> Exercise data:
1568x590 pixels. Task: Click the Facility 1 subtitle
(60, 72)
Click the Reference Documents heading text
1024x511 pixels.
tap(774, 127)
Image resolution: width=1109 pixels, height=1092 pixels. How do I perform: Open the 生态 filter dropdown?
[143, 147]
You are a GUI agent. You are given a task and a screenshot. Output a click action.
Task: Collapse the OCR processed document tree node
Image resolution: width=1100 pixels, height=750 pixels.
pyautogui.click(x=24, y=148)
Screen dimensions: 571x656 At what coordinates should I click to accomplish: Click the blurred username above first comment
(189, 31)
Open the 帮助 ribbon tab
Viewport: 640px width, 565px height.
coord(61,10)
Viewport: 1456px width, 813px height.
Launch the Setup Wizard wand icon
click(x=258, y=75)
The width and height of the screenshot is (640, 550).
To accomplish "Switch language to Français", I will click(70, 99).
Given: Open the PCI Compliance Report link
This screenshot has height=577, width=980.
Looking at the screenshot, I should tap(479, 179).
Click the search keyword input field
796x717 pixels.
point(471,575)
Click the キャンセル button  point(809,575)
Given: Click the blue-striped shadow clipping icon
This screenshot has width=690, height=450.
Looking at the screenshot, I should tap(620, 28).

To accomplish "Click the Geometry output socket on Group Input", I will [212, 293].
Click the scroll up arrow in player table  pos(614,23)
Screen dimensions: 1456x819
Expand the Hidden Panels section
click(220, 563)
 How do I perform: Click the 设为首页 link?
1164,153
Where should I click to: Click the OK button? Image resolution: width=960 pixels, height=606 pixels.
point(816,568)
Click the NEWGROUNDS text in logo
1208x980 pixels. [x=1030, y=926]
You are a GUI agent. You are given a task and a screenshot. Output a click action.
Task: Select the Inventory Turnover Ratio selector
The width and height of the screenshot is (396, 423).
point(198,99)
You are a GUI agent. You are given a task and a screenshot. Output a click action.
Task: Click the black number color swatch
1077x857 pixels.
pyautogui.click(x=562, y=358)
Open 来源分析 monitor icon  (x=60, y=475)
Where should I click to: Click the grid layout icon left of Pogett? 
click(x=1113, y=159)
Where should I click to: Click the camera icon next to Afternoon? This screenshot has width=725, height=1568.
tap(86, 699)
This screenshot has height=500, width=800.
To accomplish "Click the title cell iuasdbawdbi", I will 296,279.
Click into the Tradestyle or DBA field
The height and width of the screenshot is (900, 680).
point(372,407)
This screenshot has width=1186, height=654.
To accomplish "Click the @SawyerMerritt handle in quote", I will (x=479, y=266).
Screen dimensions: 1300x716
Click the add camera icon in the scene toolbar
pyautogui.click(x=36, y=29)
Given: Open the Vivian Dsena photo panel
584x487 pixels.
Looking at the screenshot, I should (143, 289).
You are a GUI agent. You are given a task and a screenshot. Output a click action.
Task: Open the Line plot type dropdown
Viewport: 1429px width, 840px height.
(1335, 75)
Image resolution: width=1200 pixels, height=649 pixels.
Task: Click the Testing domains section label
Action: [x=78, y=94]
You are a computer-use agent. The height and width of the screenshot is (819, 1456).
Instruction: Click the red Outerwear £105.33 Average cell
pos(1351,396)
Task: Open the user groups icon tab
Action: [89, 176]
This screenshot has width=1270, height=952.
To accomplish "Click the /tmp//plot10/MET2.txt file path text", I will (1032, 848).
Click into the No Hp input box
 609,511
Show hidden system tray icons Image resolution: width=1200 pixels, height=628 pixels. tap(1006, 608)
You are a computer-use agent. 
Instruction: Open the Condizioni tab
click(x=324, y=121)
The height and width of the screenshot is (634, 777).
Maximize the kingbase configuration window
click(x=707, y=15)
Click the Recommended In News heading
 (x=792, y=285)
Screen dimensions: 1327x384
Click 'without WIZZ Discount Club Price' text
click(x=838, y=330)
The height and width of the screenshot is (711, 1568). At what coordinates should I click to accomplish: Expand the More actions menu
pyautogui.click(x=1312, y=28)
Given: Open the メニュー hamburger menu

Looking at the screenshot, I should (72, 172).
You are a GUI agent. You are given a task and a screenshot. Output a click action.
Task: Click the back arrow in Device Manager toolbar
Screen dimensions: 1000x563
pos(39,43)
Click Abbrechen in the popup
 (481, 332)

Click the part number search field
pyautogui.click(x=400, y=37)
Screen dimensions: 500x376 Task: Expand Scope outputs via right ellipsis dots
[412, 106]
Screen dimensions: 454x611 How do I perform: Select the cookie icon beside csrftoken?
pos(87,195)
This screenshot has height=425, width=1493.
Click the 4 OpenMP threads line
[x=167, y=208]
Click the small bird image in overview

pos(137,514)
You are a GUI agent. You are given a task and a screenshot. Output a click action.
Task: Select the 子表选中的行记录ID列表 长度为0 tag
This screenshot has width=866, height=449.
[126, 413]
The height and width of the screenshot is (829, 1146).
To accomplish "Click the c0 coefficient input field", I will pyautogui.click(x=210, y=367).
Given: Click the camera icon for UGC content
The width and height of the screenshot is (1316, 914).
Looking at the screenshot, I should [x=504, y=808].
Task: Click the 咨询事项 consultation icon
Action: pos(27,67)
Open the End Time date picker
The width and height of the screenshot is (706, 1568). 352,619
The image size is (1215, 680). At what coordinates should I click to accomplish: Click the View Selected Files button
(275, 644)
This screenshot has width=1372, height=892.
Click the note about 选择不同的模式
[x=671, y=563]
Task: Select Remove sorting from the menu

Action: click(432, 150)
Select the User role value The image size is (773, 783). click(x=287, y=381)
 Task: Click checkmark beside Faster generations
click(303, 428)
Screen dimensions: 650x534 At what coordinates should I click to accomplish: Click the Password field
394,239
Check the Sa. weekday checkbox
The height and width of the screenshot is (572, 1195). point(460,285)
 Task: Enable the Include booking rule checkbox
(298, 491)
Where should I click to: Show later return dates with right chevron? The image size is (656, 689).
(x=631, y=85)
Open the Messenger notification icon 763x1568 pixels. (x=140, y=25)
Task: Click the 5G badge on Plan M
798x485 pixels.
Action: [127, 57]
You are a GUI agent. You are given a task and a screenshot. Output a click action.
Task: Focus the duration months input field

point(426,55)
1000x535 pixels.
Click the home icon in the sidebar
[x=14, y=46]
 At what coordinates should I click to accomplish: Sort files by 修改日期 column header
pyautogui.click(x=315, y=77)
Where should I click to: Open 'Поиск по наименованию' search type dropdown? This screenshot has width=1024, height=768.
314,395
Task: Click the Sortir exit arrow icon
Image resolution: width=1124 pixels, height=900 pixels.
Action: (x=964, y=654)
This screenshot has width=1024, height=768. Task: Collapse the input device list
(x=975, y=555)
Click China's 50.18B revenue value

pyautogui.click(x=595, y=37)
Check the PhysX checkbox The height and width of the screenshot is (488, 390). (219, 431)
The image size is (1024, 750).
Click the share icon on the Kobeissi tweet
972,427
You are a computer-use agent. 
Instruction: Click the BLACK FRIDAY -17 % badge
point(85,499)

> Exercise details: Produce an exact copy of every entry above.

> Result:
1568x590 pixels. Task: Click the Facility 1 subtitle
(60, 72)
Click the Reference Documents heading text
1024x511 pixels.
tap(774, 127)
Image resolution: width=1109 pixels, height=1092 pixels. How do I perform: Open the 生态 filter dropdown?
[143, 147]
You are a GUI agent. You are given a task and a screenshot. Output a click action.
Task: Collapse the OCR processed document tree node
Image resolution: width=1100 pixels, height=750 pixels.
pyautogui.click(x=24, y=148)
Screen dimensions: 571x656 At what coordinates should I click to accomplish: Click the blurred username above first comment
(189, 31)
Open the 帮助 ribbon tab
Viewport: 640px width, 565px height.
coord(61,10)
Viewport: 1456px width, 813px height.
Launch the Setup Wizard wand icon
click(x=258, y=75)
The width and height of the screenshot is (640, 550).
To accomplish "Switch language to Français", I will click(70, 99).
Given: Open the PCI Compliance Report link
This screenshot has height=577, width=980.
Looking at the screenshot, I should tap(479, 179).
Click the search keyword input field
796x717 pixels.
point(471,575)
Click the キャンセル button  point(809,575)
Given: Click the blue-striped shadow clipping icon
This screenshot has width=690, height=450.
Looking at the screenshot, I should tap(620, 28).

To accomplish "Click the Geometry output socket on Group Input", I will [212, 293].
Click the scroll up arrow in player table  pos(614,23)
Screen dimensions: 1456x819
Expand the Hidden Panels section
click(220, 563)
 How do I perform: Click the 设为首页 link?
1164,153
Where should I click to: Click the OK button? Image resolution: width=960 pixels, height=606 pixels.
point(816,568)
Click the NEWGROUNDS text in logo
1208x980 pixels. [x=1030, y=926]
You are a GUI agent. You are given a task and a screenshot. Output a click action.
Task: Select the Inventory Turnover Ratio selector
The width and height of the screenshot is (396, 423).
point(198,99)
You are a GUI agent. You are given a task and a screenshot. Output a click action.
Task: Click the black number color swatch
1077x857 pixels.
pyautogui.click(x=562, y=358)
Open 来源分析 monitor icon  (x=60, y=475)
Where should I click to: Click the grid layout icon left of Pogett? 
click(x=1113, y=159)
Where should I click to: Click the camera icon next to Afternoon? This screenshot has width=725, height=1568.
tap(86, 699)
This screenshot has height=500, width=800.
To accomplish "Click the title cell iuasdbawdbi", I will 296,279.
Click into the Tradestyle or DBA field
The height and width of the screenshot is (900, 680).
point(372,407)
This screenshot has width=1186, height=654.
To accomplish "Click the @SawyerMerritt handle in quote", I will (x=479, y=266).
Screen dimensions: 1300x716
Click the add camera icon in the scene toolbar
pyautogui.click(x=36, y=29)
Given: Open the Vivian Dsena photo panel
584x487 pixels.
Looking at the screenshot, I should (143, 289).
You are a GUI agent. You are given a task and a screenshot. Output a click action.
Task: Open the Line plot type dropdown
Viewport: 1429px width, 840px height.
(1335, 75)
Image resolution: width=1200 pixels, height=649 pixels.
Task: Click the Testing domains section label
Action: [x=78, y=94]
You are a computer-use agent. The height and width of the screenshot is (819, 1456).
Instruction: Click the red Outerwear £105.33 Average cell
pos(1351,396)
Task: Open the user groups icon tab
Action: [89, 176]
This screenshot has width=1270, height=952.
To accomplish "Click the /tmp//plot10/MET2.txt file path text", I will (1032, 848).
Click into the No Hp input box
 609,511
Show hidden system tray icons Image resolution: width=1200 pixels, height=628 pixels. tap(1006, 608)
You are a computer-use agent. 
Instruction: Open the Condizioni tab
click(x=324, y=121)
The height and width of the screenshot is (634, 777).
Maximize the kingbase configuration window
click(x=707, y=15)
Click the Recommended In News heading
 (x=792, y=285)
Screen dimensions: 1327x384
Click 'without WIZZ Discount Club Price' text
click(x=838, y=330)
The height and width of the screenshot is (711, 1568). At what coordinates should I click to accomplish: Expand the More actions menu
pyautogui.click(x=1312, y=28)
Given: Open the メニュー hamburger menu

Looking at the screenshot, I should (72, 172).
You are a GUI agent. You are given a task and a screenshot. Output a click action.
Task: Click the back arrow in Device Manager toolbar
Screen dimensions: 1000x563
pos(39,43)
Click Abbrechen in the popup
 (481, 332)

Click the part number search field
pyautogui.click(x=400, y=37)
Screen dimensions: 500x376 Task: Expand Scope outputs via right ellipsis dots
[412, 106]
Screen dimensions: 454x611 How do I perform: Select the cookie icon beside csrftoken?
pos(87,195)
This screenshot has height=425, width=1493.
Click the 4 OpenMP threads line
[x=167, y=208]
Click the small bird image in overview

pos(137,514)
You are a GUI agent. You are given a task and a screenshot. Output a click action.
Task: Select the 子表选中的行记录ID列表 长度为0 tag
This screenshot has width=866, height=449.
[126, 413]
The height and width of the screenshot is (829, 1146).
To accomplish "Click the c0 coefficient input field", I will pyautogui.click(x=210, y=367).
Given: Click the camera icon for UGC content
The width and height of the screenshot is (1316, 914).
Looking at the screenshot, I should [x=504, y=808].
Task: Click the 咨询事项 consultation icon
Action: pos(27,67)
Open the End Time date picker
The width and height of the screenshot is (706, 1568). 352,619
The image size is (1215, 680). At what coordinates should I click to accomplish: Click the View Selected Files button
(275, 644)
This screenshot has width=1372, height=892.
Click the note about 选择不同的模式
[x=671, y=563]
Task: Select Remove sorting from the menu

Action: click(432, 150)
Select the User role value The image size is (773, 783). click(x=287, y=381)
 Task: Click checkmark beside Faster generations
click(303, 428)
Screen dimensions: 650x534 At what coordinates should I click to accomplish: Click the Password field
394,239
Check the Sa. weekday checkbox
The height and width of the screenshot is (572, 1195). point(460,285)
 Task: Enable the Include booking rule checkbox
(298, 491)
Where should I click to: Show later return dates with right chevron? The image size is (656, 689).
(x=631, y=85)
Open the Messenger notification icon 763x1568 pixels. (x=140, y=25)
Task: Click the 5G badge on Plan M
798x485 pixels.
Action: [127, 57]
You are a GUI agent. You are given a task and a screenshot. Output a click action.
Task: Focus the duration months input field

point(426,55)
1000x535 pixels.
Click the home icon in the sidebar
[x=14, y=46]
 At what coordinates should I click to accomplish: Sort files by 修改日期 column header
pyautogui.click(x=315, y=77)
Where should I click to: Open 'Поиск по наименованию' search type dropdown? This screenshot has width=1024, height=768.
314,395
Task: Click the Sortir exit arrow icon
Image resolution: width=1124 pixels, height=900 pixels.
Action: (x=964, y=654)
This screenshot has width=1024, height=768. Task: Collapse the input device list
(x=975, y=555)
Click China's 50.18B revenue value

pyautogui.click(x=595, y=37)
Check the PhysX checkbox The height and width of the screenshot is (488, 390). (219, 431)
The image size is (1024, 750).
Click the share icon on the Kobeissi tweet
972,427
You are a computer-use agent. 
Instruction: Click the BLACK FRIDAY -17 % badge
point(85,499)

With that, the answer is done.